= Beginning of Section =

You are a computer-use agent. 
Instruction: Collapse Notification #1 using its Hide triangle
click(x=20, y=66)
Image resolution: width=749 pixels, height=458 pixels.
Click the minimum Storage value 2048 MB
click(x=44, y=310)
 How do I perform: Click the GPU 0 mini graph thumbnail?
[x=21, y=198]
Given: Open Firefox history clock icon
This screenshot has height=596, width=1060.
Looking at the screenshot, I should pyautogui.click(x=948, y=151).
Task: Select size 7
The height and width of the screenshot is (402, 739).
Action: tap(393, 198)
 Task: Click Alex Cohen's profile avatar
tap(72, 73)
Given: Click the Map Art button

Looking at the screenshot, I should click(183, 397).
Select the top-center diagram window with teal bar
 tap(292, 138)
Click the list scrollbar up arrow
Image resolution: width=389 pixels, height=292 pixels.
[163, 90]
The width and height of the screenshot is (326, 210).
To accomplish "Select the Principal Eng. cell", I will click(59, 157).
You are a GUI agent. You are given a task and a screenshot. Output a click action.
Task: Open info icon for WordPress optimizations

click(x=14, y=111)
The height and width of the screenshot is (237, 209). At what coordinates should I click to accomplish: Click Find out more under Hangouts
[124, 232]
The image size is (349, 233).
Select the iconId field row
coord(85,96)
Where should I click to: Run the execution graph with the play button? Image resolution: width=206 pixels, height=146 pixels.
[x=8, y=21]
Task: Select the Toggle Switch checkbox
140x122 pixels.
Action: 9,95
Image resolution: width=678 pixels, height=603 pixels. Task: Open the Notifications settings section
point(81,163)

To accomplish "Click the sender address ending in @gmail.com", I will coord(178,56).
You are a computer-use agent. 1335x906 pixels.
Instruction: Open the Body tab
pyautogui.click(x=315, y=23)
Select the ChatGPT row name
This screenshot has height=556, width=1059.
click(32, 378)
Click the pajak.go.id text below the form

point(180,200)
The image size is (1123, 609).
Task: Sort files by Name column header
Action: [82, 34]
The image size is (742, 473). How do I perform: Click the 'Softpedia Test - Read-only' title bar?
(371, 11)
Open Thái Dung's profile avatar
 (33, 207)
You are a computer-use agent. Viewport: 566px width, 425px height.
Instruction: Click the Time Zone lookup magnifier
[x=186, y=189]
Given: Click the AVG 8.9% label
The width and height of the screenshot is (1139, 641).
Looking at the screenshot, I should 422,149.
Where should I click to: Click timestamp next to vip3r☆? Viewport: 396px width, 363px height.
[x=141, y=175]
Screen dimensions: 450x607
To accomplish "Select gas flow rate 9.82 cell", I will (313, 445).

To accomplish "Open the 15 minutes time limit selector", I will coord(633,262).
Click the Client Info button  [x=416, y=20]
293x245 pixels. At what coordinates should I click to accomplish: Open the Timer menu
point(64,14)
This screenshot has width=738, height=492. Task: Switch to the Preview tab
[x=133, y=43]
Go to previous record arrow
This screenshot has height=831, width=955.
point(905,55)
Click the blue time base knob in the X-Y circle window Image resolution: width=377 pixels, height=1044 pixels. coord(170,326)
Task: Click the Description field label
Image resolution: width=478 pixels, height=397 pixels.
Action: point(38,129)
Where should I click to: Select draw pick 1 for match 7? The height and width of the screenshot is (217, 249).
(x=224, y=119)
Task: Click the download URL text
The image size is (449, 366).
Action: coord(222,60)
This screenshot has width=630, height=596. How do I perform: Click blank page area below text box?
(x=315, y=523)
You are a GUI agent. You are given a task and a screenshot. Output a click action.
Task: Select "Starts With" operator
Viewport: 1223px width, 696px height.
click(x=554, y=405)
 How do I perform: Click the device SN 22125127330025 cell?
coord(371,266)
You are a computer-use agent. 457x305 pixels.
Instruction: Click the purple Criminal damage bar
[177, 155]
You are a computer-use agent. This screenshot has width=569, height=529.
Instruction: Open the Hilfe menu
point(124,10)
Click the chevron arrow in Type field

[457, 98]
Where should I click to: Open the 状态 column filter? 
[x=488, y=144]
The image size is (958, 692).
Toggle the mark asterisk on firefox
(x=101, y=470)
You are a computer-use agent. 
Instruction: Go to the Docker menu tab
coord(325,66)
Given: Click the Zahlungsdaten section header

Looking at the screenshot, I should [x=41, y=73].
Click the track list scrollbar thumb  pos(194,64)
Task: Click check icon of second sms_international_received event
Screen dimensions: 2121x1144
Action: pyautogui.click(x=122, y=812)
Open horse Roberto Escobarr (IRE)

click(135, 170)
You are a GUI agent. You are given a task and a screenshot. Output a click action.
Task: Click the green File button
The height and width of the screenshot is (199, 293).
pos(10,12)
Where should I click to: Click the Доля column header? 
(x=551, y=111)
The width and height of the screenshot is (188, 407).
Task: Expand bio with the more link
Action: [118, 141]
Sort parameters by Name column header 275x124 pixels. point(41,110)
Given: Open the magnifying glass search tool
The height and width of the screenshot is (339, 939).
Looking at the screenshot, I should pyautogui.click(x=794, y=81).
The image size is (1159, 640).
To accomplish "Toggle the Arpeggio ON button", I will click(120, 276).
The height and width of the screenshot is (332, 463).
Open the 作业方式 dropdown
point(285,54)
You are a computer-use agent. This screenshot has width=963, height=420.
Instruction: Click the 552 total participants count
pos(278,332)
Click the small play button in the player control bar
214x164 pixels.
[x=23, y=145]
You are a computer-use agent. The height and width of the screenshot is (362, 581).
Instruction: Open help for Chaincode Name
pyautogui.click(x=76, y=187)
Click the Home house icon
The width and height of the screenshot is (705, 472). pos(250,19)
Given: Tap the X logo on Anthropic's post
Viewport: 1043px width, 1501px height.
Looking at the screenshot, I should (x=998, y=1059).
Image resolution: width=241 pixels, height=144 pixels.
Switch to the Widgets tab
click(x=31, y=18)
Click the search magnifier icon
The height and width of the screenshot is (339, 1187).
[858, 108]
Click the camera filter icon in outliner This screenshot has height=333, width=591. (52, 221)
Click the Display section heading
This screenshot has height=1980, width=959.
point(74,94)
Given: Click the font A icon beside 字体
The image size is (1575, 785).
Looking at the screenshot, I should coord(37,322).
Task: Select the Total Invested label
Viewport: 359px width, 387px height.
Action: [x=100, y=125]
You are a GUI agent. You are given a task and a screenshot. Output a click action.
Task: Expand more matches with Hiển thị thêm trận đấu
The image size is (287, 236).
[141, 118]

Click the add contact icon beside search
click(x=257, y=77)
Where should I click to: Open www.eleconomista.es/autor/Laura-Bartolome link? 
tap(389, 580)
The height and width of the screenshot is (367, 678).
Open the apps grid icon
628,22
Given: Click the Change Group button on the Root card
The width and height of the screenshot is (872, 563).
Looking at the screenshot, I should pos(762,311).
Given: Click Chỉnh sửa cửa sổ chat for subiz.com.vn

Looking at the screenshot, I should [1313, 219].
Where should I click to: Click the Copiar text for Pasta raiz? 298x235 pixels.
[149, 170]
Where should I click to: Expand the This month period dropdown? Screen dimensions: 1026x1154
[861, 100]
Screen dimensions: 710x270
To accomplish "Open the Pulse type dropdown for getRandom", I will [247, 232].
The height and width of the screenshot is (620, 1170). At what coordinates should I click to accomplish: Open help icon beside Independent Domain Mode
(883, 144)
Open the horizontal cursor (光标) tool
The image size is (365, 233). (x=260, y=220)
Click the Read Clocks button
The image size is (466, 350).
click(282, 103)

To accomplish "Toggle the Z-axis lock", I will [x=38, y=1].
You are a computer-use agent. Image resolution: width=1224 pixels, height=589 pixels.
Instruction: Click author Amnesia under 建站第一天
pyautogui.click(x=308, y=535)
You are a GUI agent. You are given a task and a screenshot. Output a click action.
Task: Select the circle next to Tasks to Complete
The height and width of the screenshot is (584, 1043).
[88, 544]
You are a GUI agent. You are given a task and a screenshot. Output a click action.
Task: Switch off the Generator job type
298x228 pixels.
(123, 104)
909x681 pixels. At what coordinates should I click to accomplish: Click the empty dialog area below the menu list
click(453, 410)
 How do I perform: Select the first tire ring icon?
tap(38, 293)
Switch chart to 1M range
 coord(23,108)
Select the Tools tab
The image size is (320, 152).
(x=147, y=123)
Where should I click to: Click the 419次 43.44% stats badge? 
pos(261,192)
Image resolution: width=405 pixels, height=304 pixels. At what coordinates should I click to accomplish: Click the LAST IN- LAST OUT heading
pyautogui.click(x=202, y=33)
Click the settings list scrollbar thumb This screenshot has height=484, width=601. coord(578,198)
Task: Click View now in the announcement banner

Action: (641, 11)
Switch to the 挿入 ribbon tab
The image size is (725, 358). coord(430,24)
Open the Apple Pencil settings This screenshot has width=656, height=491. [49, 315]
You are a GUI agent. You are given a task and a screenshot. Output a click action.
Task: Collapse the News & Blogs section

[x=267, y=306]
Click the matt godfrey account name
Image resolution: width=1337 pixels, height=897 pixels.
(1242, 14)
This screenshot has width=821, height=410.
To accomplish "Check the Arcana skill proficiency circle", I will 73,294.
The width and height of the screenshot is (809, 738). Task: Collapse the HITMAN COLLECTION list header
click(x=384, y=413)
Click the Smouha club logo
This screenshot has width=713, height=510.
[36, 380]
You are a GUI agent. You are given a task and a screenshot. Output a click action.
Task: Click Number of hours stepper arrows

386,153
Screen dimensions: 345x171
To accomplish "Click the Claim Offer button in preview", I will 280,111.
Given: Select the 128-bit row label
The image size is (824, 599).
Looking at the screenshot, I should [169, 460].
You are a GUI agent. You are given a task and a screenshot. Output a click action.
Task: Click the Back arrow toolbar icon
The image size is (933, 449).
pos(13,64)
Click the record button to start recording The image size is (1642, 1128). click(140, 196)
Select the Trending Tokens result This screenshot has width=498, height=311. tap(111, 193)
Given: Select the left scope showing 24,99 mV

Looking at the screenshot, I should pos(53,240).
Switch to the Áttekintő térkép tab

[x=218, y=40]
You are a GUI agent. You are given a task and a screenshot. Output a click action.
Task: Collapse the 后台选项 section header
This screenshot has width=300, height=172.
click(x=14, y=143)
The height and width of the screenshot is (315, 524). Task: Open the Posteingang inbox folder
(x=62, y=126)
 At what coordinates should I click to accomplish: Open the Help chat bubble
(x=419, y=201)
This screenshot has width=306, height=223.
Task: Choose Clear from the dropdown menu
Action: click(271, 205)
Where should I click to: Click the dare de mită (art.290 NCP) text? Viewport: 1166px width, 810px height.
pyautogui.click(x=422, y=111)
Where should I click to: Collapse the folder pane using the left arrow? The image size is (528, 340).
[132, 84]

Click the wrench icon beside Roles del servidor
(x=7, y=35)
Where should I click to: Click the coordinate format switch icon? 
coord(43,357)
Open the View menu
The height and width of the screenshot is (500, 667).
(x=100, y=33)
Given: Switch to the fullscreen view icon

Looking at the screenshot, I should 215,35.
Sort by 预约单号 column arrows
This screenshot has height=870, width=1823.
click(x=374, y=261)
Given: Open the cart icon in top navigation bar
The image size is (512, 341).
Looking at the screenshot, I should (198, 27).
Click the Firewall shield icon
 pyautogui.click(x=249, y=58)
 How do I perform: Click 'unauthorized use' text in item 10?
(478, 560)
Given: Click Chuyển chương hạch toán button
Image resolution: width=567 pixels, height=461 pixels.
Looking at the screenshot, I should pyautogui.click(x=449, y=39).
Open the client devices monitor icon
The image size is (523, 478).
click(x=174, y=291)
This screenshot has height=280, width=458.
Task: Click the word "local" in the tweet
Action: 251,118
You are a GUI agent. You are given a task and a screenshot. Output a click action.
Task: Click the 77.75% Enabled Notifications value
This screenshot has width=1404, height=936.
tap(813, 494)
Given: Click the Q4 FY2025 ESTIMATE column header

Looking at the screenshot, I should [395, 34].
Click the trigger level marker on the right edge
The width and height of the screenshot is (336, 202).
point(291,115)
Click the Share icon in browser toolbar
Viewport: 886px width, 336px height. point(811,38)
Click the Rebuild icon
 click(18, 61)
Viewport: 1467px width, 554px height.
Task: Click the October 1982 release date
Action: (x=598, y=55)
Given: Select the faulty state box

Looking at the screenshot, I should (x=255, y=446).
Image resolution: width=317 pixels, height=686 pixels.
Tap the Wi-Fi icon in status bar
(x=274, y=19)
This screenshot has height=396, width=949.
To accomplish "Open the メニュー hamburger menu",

= End of Section =

» **To do**: When the string "will" occurs in a line of the material, that line belongs in the answer.

» **Exercise response**:
To accomplish "Select the Principal Eng. cell", I will click(59, 157).
To accomplish "Click the sender address ending in @gmail.com", I will coord(178,56).
To accomplish "Select gas flow rate 9.82 cell", I will (313, 445).
To accomplish "Open the 15 minutes time limit selector", I will coord(633,262).
To accomplish "Toggle the Arpeggio ON button", I will click(120, 276).
To accomplish "Open the Pulse type dropdown for getRandom", I will [247, 232].
To accomplish "Toggle the Z-axis lock", I will [x=38, y=1].
To accomplish "Check the Arcana skill proficiency circle", I will 73,294.
To accomplish "Click the Claim Offer button in preview", I will 280,111.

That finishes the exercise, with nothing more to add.